Confidential, Bay Area, CA
Solutions Consultant
Responsibilities:
- Worked on Flight prediction model, joining different datasets (flight data and weather data) using Spark SQL and Hive QL, processed a weather data in Scala.
- Built a whole machine learning pipeline to predict if flights will be late (Pyspark)
- Built a predictive model using Random forest algorithm in R to find Driver alertness in probability based on various factors Human, Vehicle and Environmental factors. Model is used with the streaming data and published in Dashboard to visually see how each driver is performing at timestamp and alert them through Notifications.
- Parsed a Json dataset and converted to csv file format using spark SQL and R
- Performed network word count using Spark streaming
- Bringing streaming data using Apache Kafka and Spark Streaming
- Spark streaming context is used on top of Spark Core Engine to read a line from the SocketTextStream. Split the lines into multiple words based on space. Mapped each word with 1, reduce them based on key and count each occurrence of word.
- Performed a server log analysis using Spark and wrote the result to MySQL Database.

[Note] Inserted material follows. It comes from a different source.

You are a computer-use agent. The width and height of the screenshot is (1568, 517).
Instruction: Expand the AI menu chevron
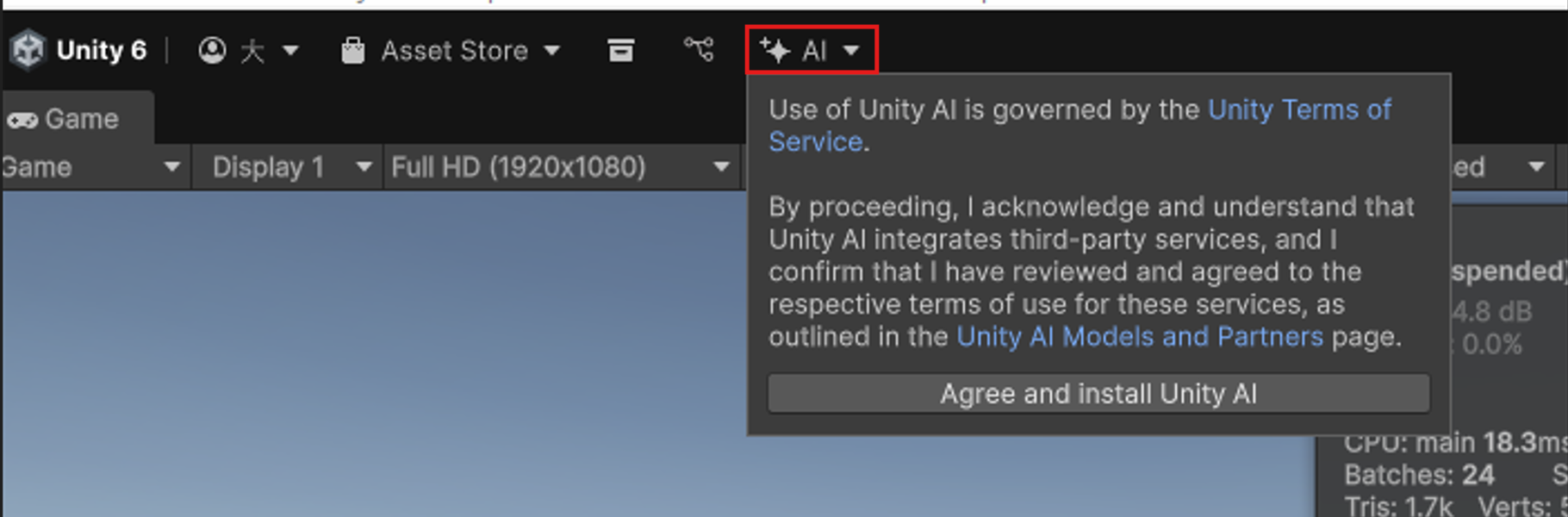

- Build an IOT Model in Vitria software that will fetch data from SFTP server and push the data to HDFS target. Apache spark service will fetch the data from HDFS, will process the data using predictive model (Random forest and linear regression) based on key factor indicators and published the result to the dashboard. Dashboard will display the result based on population level, device level and group level.
- Wrote a Scala code that fetches a current and Future weather data from Rest URL. Format of data from the REST URL is Json. Parsed the desired Json field and stored the field in the database.
- Written a JavaScript function that parse Xml data from a REST URL.
- Written a JavaScript function to show the sample sales data in bipartite widget.
- Created a form using HTML 5 and validate the form using JavaScript function.
- Created SVG diagram like paths, point of interest and show details when Hover on Point of Interest in Geo-map overlay using Dojo JavaScript.
- Worked in MYSQL and Oracle database for pulling the data.
Confidential
Academic Internship/ Data Analyst
Responsibilities:
- Worked with project team representatives to ensure that logical and physical ER data models were developed in line with corporate standards and guidelines.
- Involved in defining the source to target data mappings, business rules, data definitions.
- Worked with Toad to submit SQL statements, import and export data, and generate reports in SQL Server.
- Involved in defining the business/transformation rules applied for service data.
- Coordinate with the business users in providing appropriate, effective and efficient way to design the new reporting needs based on the user with the existing functionality.
- Implementation of Stored Procedures, triggers and execution of test plans
- Coordinated meetings with vendors to define requirements and system interaction agreement documentation between client and vendor system.
- Enterprise Metadata Library with any changes or updates.
Confidential
Academic Internship / Analyst
Responsibilities:
- Maintained spreadsheet and database regarding student details/business Management data.
- Wrote SQL query to generate report every week about individual student performance.
- Created logical/ physical data models in SQL server using SQL server management studio
- Created stored procedure to automate the process.
- Worked in Spreadsheet to perform simple operation what if analysis, VLOOKUP and Pivot table.
- Facilitated transition of logical data models into the physical database design and recommended technical approaches for good data management practices.
- Created dashboard in spreadsheet to show individual student performance in every department.
- Organized team presentation at the end of each week to review the group activities and to clarify their concerns.
Confidential
Technical Trainee
Responsibilities:
- Worked in Microcontroller and Microprocessor. (8085, 8086 and PIC 16F887)
- Worked in MATLAB to process signal data.
- Learned to Design and Simulate Digital communication systems.